PBL Starter Kit: “After the Last Bell: Closing Thoughts”


Reading this chapter could not have come at a more perfect time. I have just about completed my first PBL, and have been reflecting quite a bit. I have not only been reflecting on the project as a whole, but also on future projects. I thought that reading this chapter guided my thinking very nicely, and really allowed me to examine my own feelings and thoughts of when to implement my next PBL.

I think by now it is obvious as to what the focus of project-based learning should be. I know that major topics in both the courses I teach and in my students’ lives would be starting points for future projects. For my first PBL, I have been working with students who are reading To Kill a Mockingbird. One of the major themes of the novel is innocence, which is the focus of my PBL. The students in this class have been working for almost a month to answer the question of “When do we lose our innocence?” Although I was a little skeptical at first of how successful this project would be (mostly because it primarily revolved around the subject of ELA), it has been going great. The students are really engaged in the project and have been using many resources to find the answer to the driving question. This experience has shown me that project-based learning can occur in any subject area, with the appropriate resources and tools. I know that in the future there virtually is no limit to what my projects can focus on.

I think for me, the biggest question of future PBLs is when to implement them. From my first experience I can see the huge positives on student learning, but I also realize that PBLs can take up a lot of time and planning. This question is hard for me to answer right now because I currently am not teaching. I suppose it all depends on the freedom I have with my curriculum and instructional planning.  The behavior and attitude of my students would also affect my decision. From completing this first PBL I have noticed that the students I have been working with are definitely engaged in the project, but some have gotten a little tired. I would need to make sure all of the students are ready to begin another project, and excited to put forth their best effort. Ideally I would like to implement PBLs whenever I have the opportunity to do so.

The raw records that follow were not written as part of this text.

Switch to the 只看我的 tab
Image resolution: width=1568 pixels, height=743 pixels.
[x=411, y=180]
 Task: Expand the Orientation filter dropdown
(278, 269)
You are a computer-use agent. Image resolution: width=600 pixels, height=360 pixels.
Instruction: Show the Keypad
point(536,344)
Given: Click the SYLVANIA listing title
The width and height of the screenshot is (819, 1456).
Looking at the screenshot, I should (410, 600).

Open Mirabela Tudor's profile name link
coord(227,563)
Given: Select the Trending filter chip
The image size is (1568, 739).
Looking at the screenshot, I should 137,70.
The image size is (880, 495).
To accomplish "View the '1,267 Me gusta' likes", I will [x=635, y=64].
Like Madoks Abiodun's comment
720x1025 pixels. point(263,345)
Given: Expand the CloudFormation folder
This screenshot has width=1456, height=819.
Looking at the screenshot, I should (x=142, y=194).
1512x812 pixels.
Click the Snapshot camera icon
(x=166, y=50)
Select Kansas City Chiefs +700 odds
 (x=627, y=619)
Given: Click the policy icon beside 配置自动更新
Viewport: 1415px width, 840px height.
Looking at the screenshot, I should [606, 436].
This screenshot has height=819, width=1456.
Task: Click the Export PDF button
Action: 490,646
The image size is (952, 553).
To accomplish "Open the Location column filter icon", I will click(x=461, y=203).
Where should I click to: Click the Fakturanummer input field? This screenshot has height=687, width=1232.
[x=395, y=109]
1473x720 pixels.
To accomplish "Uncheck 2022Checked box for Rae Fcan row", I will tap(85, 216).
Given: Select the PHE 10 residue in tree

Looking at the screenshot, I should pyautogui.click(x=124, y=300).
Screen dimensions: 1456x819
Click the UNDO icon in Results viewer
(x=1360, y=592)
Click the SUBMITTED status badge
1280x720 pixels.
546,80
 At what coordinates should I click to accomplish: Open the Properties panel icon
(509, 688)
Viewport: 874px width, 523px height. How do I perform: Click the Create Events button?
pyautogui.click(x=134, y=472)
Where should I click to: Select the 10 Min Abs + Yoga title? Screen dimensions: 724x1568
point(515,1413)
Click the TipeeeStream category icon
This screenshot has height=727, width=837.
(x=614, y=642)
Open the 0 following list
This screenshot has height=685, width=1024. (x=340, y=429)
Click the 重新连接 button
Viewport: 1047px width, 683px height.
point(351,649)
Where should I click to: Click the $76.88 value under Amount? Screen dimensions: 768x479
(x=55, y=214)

I definitely do think project-based learning will be a big part of what I do in the classroom. I feel as if so much student learning occurs. Students not only learn new content, but they also learn 21st century skills. With these types of experiences students really will become global citizens. Since I do plan on using PBL in the future, I am happy this book has included the chapter “Useful Stuff.” I have already used some of these tools for planning and managing my first project. In fact, their website also includes more resources that I will continue to reference.
Project Based Learning


One response »

  1. Given that this was your first PBL unit, the benefit is what you can learn from it and use in future units. Yes, future efforts in your own classroom depend in part on the freedom you have and the support you receive from administration. Will Richardson addressed these issues in our Skype session. The most important factor is the vision for PBL that you and your administration have for PBL.